As a Rare Disease Bernard–Soulier Syndrome in Differential Diagnosis of Immune Thrombocytopenic Purpura: A Case Report

Abstract

Introduction: Bernard–Soulier syndrome is a rare autosomal recessive disease that causes a deficiency of glycoprotein Ib, the receptor for von Willebrand factor, which is important for clot formation. It is estimated to occur in fewer than 1 per 1 million persons. The differential diagnosis includes von Willebrand disease, immune thrombocytopenic purpura, May–Hegglin anomaly, thrombocytopenia-absent radius syndrome, grey platelet syndrome, and other inherited giant platelet disorders.
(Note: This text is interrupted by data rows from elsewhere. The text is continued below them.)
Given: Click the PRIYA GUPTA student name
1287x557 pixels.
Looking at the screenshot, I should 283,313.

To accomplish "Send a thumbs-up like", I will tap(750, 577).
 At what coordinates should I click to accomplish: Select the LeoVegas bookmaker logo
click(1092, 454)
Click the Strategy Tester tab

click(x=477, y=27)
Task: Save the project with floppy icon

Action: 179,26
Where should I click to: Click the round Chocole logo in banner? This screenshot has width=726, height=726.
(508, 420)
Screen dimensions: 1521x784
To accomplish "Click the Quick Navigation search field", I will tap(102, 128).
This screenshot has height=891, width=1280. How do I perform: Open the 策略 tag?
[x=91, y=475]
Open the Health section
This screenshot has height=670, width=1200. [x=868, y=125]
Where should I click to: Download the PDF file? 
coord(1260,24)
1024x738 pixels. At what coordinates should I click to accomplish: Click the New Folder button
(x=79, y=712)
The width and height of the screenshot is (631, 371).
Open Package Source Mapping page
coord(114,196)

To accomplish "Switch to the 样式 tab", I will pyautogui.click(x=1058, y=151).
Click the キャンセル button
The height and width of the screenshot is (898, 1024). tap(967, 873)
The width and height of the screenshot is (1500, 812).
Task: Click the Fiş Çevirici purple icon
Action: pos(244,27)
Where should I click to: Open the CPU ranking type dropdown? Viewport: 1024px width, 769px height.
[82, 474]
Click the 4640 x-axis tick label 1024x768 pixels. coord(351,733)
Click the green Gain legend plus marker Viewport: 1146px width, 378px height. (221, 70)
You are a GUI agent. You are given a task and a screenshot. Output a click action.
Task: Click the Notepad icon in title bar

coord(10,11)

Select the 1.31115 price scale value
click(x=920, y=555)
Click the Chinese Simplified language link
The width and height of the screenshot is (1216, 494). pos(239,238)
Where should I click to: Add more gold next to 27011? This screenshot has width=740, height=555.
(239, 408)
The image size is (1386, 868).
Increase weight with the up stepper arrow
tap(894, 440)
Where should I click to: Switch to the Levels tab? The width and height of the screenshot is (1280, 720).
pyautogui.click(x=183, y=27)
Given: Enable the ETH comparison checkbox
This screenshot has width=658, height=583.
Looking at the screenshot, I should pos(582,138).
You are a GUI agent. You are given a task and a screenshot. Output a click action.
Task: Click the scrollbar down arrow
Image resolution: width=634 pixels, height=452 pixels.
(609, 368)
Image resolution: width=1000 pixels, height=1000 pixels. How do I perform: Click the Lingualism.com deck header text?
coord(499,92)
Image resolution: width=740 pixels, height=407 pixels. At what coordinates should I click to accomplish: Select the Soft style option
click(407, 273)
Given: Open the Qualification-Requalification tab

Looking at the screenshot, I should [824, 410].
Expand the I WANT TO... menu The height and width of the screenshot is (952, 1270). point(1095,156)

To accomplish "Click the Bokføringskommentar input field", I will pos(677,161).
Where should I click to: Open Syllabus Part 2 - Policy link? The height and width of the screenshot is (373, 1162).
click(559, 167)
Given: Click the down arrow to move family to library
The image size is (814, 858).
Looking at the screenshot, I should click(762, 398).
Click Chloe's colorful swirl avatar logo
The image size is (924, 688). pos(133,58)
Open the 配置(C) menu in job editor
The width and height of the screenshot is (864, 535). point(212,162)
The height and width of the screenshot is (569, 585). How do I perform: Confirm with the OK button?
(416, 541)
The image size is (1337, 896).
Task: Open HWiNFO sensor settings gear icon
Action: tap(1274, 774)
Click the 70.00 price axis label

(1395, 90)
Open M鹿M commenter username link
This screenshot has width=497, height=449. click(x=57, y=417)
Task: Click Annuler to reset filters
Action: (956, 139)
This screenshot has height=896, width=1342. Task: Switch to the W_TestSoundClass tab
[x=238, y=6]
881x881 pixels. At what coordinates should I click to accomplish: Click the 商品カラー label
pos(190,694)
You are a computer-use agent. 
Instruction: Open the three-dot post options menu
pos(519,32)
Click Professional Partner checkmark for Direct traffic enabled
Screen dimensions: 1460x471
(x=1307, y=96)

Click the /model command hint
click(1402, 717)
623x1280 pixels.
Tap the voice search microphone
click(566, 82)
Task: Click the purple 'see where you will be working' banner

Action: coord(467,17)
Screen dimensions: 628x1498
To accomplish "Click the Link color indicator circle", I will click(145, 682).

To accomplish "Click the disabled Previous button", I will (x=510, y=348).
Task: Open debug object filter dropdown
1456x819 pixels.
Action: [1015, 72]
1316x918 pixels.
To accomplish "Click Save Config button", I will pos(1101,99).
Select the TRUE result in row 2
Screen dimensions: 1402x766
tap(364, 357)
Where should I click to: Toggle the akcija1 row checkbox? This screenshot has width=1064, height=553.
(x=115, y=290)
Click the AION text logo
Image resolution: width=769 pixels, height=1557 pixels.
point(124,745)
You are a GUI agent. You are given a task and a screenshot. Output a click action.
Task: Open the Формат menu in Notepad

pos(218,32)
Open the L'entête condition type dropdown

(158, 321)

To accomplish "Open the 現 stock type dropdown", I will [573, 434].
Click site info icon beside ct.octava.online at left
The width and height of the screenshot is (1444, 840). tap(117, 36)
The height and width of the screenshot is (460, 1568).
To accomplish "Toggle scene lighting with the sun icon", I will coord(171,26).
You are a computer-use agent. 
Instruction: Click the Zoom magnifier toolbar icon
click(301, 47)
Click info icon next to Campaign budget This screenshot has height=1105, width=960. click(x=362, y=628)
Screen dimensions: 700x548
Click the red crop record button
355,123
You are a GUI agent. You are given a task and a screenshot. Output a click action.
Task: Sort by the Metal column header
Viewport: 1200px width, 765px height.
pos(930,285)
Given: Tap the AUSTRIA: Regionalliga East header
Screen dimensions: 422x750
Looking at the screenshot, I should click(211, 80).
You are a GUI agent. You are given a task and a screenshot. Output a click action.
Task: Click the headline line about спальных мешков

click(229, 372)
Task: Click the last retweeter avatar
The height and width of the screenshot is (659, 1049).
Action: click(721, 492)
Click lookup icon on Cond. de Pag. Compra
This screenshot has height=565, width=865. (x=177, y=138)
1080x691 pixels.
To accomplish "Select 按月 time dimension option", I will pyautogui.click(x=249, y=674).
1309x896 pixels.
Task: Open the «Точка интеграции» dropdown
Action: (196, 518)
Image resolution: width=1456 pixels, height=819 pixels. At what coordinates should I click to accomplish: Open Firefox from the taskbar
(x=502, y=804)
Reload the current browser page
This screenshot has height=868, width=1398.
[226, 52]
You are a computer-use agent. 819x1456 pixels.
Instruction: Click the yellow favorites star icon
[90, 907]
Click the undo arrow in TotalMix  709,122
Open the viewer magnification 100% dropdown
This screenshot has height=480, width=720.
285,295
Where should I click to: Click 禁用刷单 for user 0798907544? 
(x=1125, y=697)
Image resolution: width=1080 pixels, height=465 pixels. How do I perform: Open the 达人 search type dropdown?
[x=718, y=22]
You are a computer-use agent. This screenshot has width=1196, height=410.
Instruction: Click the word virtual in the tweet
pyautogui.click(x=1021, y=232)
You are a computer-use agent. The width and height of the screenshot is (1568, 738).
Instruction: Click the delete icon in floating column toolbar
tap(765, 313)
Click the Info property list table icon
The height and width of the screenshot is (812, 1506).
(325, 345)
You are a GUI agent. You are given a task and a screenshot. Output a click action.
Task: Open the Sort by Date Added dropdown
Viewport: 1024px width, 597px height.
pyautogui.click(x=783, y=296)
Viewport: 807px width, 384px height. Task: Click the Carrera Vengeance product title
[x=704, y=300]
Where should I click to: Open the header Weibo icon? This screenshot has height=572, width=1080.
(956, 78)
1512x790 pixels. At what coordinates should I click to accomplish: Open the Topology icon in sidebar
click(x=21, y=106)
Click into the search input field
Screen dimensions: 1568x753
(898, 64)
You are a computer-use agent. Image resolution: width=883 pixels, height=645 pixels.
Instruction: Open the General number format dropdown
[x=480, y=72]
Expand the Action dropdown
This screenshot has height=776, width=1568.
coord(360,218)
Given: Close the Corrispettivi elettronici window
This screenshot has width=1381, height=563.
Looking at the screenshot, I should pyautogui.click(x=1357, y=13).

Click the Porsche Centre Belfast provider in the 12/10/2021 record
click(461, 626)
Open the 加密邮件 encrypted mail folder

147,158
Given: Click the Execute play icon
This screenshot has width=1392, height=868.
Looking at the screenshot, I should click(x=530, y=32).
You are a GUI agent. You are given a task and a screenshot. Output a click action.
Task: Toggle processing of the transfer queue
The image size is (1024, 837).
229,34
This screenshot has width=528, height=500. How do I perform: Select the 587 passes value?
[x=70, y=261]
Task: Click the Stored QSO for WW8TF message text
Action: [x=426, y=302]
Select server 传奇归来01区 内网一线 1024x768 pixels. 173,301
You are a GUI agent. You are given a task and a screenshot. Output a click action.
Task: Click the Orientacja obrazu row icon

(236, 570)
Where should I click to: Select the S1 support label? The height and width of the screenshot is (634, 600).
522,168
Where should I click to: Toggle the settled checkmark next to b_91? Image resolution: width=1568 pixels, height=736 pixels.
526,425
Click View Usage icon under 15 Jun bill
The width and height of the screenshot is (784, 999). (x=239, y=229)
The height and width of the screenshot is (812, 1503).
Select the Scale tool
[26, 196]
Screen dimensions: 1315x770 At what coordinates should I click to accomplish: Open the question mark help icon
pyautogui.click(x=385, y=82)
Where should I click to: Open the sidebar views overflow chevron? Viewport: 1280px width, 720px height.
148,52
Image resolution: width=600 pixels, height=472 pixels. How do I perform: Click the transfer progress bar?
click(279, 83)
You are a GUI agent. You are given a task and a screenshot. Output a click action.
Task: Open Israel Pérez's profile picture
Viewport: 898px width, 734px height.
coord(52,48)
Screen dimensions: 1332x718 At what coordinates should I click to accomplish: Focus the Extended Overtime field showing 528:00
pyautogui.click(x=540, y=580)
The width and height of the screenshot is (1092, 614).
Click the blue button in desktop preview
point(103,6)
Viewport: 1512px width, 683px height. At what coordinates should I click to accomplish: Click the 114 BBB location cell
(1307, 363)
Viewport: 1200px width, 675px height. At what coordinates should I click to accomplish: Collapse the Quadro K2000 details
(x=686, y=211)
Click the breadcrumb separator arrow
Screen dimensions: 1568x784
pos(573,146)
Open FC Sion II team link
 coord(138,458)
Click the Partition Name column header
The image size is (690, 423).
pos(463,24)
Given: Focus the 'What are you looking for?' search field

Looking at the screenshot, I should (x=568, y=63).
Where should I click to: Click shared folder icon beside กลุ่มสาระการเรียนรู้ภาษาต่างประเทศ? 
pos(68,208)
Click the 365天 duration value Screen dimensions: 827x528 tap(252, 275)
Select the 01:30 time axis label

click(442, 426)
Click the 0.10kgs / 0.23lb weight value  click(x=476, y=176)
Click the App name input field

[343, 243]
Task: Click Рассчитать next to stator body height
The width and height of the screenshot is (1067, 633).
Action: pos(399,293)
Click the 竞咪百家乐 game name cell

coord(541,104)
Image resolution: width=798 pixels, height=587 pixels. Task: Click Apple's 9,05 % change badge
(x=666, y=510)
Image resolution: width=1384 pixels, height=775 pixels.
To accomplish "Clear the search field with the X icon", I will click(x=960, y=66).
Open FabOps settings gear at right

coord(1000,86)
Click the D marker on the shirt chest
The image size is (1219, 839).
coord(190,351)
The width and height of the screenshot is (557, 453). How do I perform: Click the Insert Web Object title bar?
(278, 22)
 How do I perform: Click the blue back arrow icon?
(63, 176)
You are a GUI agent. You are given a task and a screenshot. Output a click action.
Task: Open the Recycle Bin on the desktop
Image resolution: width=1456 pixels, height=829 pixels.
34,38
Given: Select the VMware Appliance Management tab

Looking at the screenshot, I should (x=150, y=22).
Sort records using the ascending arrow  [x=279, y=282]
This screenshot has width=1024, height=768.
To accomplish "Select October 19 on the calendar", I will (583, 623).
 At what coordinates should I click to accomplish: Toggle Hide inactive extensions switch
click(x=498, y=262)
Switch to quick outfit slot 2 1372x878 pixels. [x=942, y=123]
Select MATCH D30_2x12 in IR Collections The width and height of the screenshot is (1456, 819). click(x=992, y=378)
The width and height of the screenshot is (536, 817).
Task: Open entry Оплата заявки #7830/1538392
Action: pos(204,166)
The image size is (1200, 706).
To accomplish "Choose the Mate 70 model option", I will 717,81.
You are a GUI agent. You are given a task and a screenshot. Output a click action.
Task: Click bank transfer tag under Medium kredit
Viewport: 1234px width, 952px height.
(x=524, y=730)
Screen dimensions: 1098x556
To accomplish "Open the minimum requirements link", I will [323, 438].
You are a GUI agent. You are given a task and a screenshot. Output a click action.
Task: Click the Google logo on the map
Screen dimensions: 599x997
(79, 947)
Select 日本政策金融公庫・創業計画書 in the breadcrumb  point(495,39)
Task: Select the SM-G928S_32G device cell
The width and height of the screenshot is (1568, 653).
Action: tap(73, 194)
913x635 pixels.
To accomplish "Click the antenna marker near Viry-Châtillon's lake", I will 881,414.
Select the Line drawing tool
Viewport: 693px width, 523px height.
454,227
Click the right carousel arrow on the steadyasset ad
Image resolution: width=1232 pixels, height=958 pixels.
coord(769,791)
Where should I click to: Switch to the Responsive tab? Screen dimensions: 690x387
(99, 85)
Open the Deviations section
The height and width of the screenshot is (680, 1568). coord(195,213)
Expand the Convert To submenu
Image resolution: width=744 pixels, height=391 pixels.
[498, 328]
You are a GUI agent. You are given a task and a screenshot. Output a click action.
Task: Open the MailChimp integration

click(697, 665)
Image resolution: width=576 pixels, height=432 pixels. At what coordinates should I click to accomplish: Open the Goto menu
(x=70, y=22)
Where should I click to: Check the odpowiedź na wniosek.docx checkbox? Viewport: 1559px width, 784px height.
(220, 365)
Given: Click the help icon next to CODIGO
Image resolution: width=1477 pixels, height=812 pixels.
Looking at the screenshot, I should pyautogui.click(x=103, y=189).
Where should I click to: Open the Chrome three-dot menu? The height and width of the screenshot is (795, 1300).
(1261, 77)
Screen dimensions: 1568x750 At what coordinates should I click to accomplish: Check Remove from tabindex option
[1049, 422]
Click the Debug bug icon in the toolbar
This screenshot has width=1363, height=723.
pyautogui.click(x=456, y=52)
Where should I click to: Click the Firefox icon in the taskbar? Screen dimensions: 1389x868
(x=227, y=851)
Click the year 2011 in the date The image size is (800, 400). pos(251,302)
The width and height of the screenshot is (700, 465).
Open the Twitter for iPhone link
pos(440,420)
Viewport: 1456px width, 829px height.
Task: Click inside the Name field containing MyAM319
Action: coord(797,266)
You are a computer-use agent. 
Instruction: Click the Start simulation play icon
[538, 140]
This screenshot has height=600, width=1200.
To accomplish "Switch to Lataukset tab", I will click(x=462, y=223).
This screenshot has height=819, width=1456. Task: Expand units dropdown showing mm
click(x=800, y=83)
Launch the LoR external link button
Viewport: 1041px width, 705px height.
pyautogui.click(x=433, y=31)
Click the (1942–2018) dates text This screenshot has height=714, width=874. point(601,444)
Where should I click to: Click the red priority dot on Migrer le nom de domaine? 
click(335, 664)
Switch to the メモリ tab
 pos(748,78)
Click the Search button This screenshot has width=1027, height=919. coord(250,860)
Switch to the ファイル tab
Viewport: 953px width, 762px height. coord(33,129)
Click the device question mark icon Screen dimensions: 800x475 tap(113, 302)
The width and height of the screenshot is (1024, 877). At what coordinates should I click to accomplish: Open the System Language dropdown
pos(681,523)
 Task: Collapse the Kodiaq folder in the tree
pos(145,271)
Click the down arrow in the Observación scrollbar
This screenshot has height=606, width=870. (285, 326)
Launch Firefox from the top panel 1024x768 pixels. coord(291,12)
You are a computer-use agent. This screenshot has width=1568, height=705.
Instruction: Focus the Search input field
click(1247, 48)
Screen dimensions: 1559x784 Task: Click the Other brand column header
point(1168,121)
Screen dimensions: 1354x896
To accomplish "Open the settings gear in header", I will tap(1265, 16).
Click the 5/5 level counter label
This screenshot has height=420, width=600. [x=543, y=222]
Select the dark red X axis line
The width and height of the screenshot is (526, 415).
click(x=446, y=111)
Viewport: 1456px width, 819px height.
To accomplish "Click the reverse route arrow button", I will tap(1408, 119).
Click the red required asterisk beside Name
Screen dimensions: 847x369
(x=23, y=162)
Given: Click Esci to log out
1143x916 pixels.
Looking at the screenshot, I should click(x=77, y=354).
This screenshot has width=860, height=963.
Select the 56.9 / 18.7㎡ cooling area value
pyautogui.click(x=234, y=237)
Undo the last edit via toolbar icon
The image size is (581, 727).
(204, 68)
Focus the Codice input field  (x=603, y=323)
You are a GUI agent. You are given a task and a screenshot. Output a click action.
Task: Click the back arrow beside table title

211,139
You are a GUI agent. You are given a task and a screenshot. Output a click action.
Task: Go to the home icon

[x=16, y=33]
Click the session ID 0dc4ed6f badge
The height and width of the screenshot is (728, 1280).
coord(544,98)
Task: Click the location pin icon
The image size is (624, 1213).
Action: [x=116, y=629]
Case Presentation: A 30-year-old Turkish woman was admitted to the Department of Heamatology for evaluation of thrombocytopenia. Because she had repeated epistaxis during admission, she was assessed to evaluate for haemorrhagic diathesis. She had been diagnosed with immune thrombocytopenic purpura and given steroid therapy at different times. Peripheral blood smear was characterized by neutrophils 75%, lymphocytes 20%, monocytes 5%, giant platelets and platelets forming three to four clusters, a normal red blood cell morphology. A decreased ristocetin-induced platelet aggregation was detected in low and high concentration. On the basis of these findings, Bernard–Soulier syndrome was screened with flow cytometry and genetic mutation. CD41a 86.2%, CD42a 92.9%, CD42b 92.5%, and CD61 87.8% were detected in flow cytometry. Normal platelet GPIb/IX levels by flow cytometry turned down the suspected diagnosis. genetic analysis, we have applied to our patient and her parents. We detected same mutation in patient and her mother. Laboratuar parameters and flow cytometry of mother did not support diagnosis of Bernard–Soulier syndrome. Conclusion: Bernard–Soulier syndrome should be considered before a young patient is diagnosed with immune thrombocytopenia purpura and peripheral blood smear should be examined for giant platelets.